*Aim of the task:*
Print the data below word for word, beginning at the line that contains "Open the orange bar chart analytics panel" and continuing through the end of the data.

* start Provided data *

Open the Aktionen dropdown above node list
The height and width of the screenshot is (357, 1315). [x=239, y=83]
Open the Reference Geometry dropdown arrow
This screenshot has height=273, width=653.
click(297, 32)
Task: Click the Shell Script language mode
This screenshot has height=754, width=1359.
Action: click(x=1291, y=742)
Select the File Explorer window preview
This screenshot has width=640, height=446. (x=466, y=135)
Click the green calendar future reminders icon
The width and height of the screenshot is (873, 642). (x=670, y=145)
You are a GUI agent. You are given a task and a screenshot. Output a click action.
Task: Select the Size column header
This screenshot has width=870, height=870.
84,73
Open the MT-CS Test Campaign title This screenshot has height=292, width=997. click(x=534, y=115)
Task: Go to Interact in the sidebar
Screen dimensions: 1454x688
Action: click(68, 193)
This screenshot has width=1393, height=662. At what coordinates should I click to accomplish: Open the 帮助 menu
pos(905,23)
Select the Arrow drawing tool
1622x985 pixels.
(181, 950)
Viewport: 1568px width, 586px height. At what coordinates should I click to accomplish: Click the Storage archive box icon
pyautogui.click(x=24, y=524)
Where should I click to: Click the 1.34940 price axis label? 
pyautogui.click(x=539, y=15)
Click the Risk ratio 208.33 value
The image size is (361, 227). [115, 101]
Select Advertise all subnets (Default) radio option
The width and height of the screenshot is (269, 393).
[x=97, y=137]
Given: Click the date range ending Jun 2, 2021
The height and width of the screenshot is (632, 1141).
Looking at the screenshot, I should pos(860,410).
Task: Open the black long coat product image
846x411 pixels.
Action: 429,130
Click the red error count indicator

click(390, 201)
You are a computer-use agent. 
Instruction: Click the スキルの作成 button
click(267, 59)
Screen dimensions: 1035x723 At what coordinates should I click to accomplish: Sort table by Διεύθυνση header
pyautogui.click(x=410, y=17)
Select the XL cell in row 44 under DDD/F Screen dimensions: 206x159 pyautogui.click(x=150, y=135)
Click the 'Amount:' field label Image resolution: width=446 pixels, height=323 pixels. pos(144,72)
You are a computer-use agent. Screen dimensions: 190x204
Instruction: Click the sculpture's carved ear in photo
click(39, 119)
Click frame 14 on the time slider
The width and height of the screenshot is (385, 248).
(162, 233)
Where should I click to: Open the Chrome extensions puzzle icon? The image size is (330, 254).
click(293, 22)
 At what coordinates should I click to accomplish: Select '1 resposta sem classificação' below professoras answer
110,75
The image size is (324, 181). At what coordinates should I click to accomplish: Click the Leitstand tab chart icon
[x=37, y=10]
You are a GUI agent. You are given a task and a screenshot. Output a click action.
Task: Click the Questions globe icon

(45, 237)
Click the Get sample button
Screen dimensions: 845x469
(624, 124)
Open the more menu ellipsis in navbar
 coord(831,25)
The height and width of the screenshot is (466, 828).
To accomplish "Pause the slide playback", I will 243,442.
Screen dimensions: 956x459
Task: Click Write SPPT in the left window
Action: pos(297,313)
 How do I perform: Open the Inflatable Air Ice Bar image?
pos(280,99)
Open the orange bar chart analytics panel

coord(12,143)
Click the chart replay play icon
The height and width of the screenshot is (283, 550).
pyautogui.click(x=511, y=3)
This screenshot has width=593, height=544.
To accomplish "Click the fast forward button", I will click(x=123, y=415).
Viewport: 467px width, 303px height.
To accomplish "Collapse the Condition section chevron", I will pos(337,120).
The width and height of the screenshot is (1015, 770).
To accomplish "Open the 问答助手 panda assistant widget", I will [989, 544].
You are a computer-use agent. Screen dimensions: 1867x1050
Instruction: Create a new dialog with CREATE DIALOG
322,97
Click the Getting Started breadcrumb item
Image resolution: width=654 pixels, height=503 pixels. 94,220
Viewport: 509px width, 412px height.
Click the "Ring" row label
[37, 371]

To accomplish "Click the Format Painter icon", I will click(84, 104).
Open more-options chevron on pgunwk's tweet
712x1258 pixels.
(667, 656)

* end Provided data *

*Result of the task:*
Open the orange bar chart analytics panel

coord(12,143)
Click the chart replay play icon
The height and width of the screenshot is (283, 550).
pyautogui.click(x=511, y=3)
This screenshot has width=593, height=544.
To accomplish "Click the fast forward button", I will click(x=123, y=415).
Viewport: 467px width, 303px height.
To accomplish "Collapse the Condition section chevron", I will pos(337,120).
The width and height of the screenshot is (1015, 770).
To accomplish "Open the 问答助手 panda assistant widget", I will [989, 544].
You are a computer-use agent. Screen dimensions: 1867x1050
Instruction: Create a new dialog with CREATE DIALOG
322,97
Click the Getting Started breadcrumb item
Image resolution: width=654 pixels, height=503 pixels. 94,220
Viewport: 509px width, 412px height.
Click the "Ring" row label
[37, 371]

To accomplish "Click the Format Painter icon", I will click(84, 104).
Open more-options chevron on pgunwk's tweet
712x1258 pixels.
(667, 656)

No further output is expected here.